**Exercise prompt:** Where a line contains "Tap the 'Tweeta ditt svar' reply field", begin there and restate word for word every line to the end of the entries below, pictures excluded.

#### Available records ####

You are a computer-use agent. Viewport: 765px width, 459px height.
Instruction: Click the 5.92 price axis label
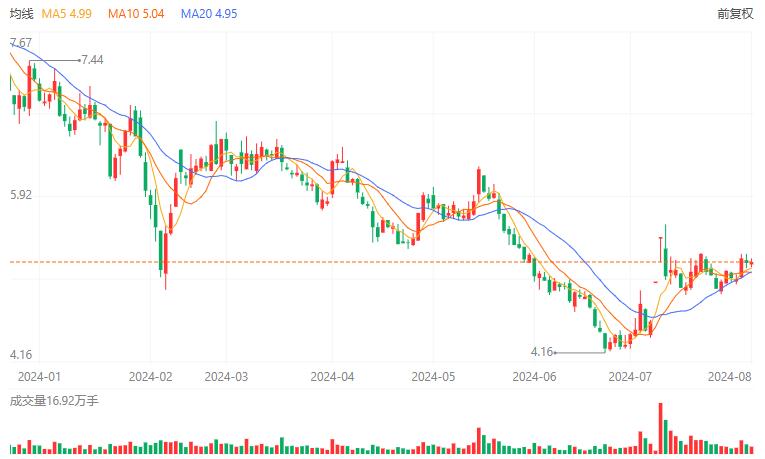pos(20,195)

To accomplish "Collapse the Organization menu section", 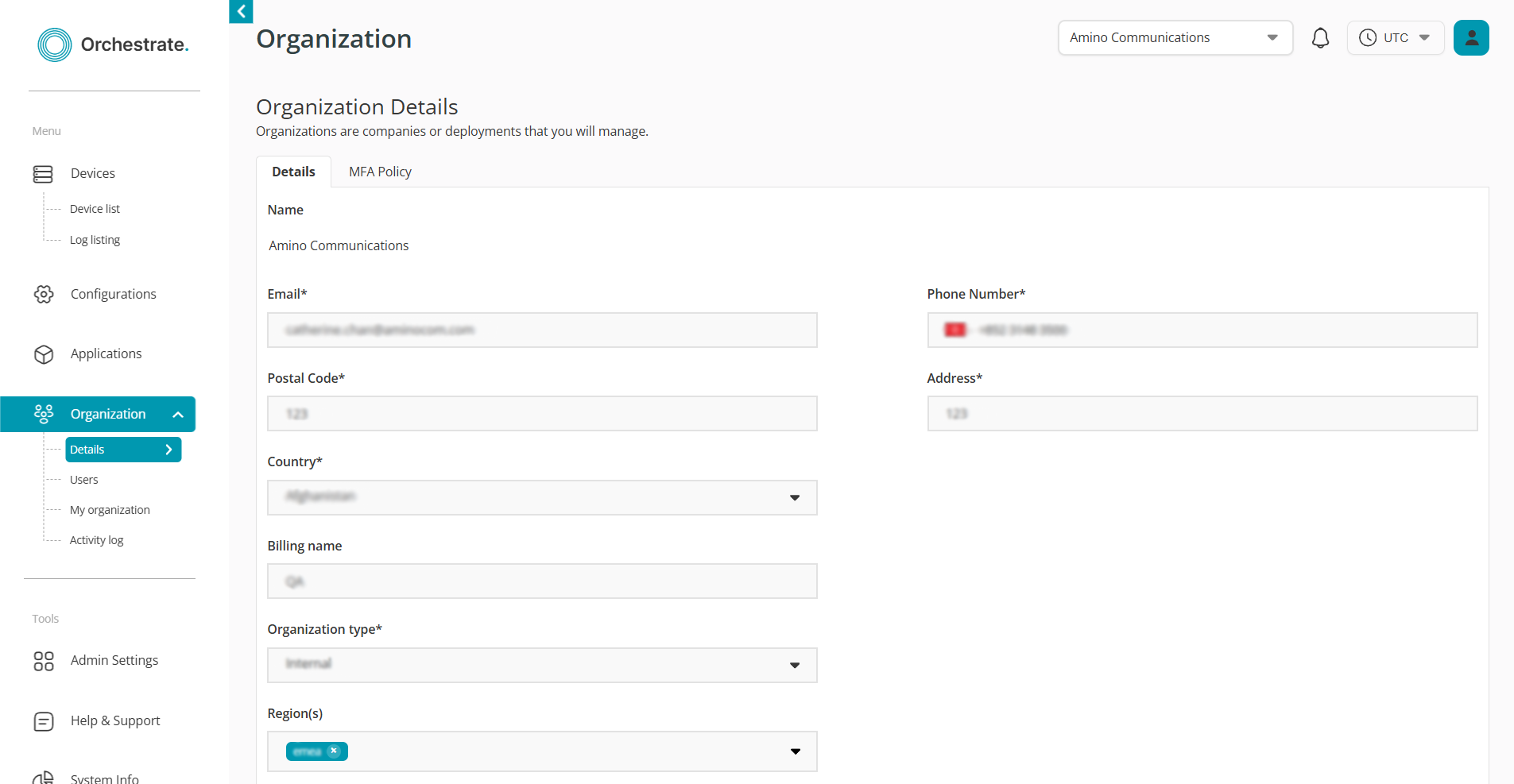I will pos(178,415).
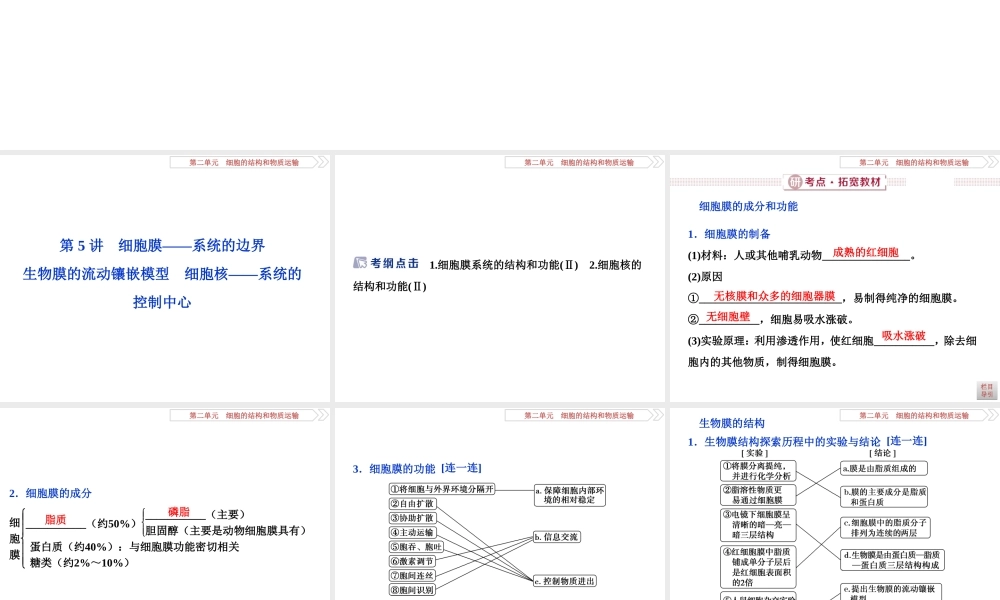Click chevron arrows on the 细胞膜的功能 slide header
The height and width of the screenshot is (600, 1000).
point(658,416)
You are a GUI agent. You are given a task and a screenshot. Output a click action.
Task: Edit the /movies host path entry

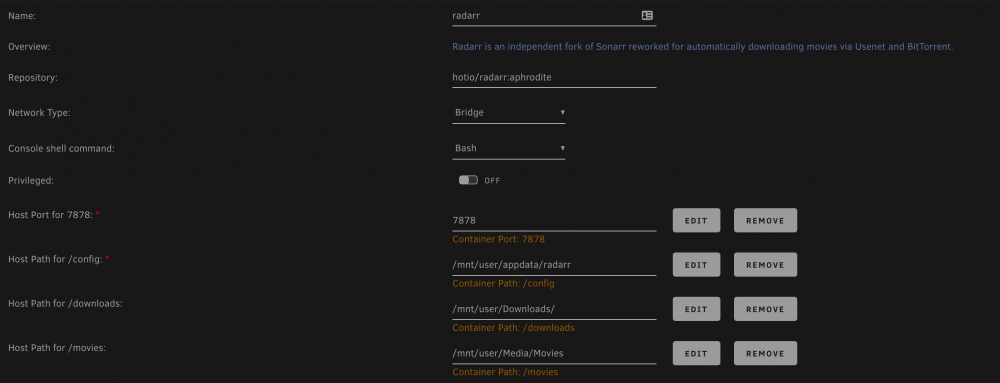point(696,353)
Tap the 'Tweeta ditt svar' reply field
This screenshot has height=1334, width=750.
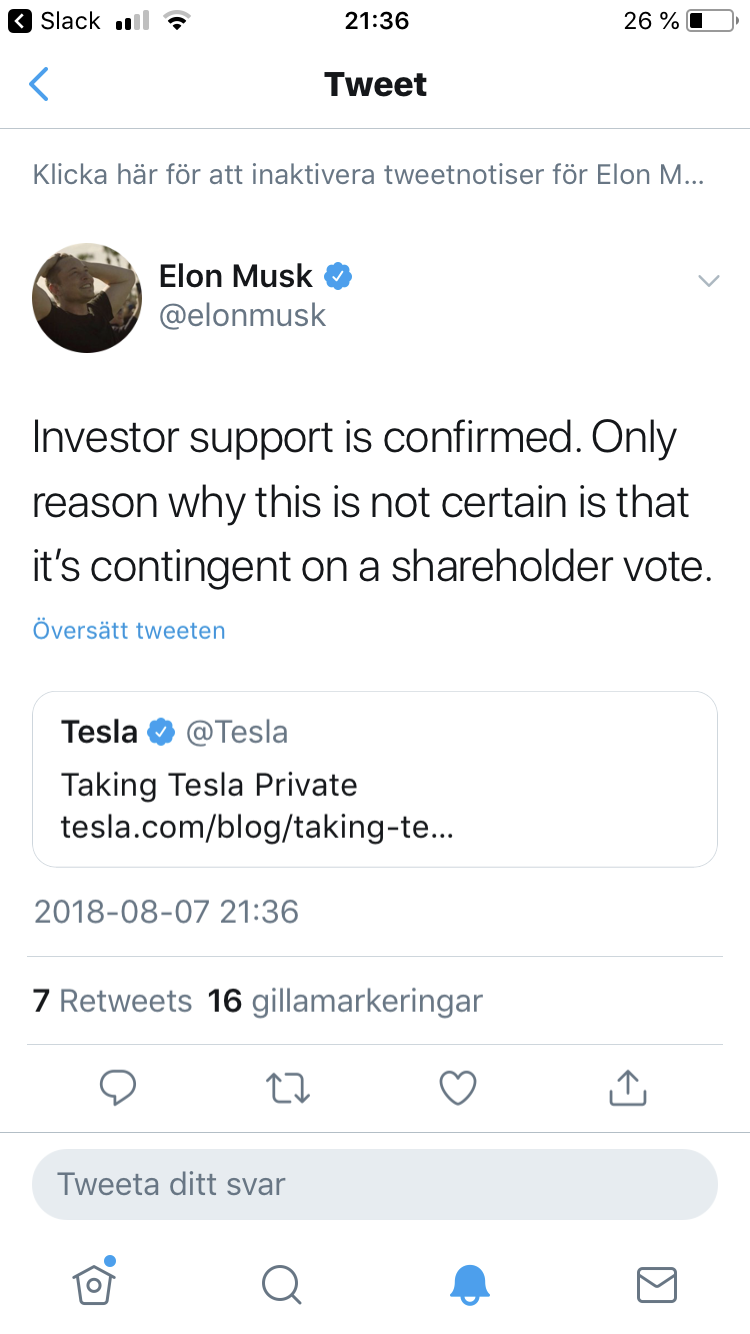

####

**Exercise solution:**
Tap the 'Tweeta ditt svar' reply field
This screenshot has height=1334, width=750.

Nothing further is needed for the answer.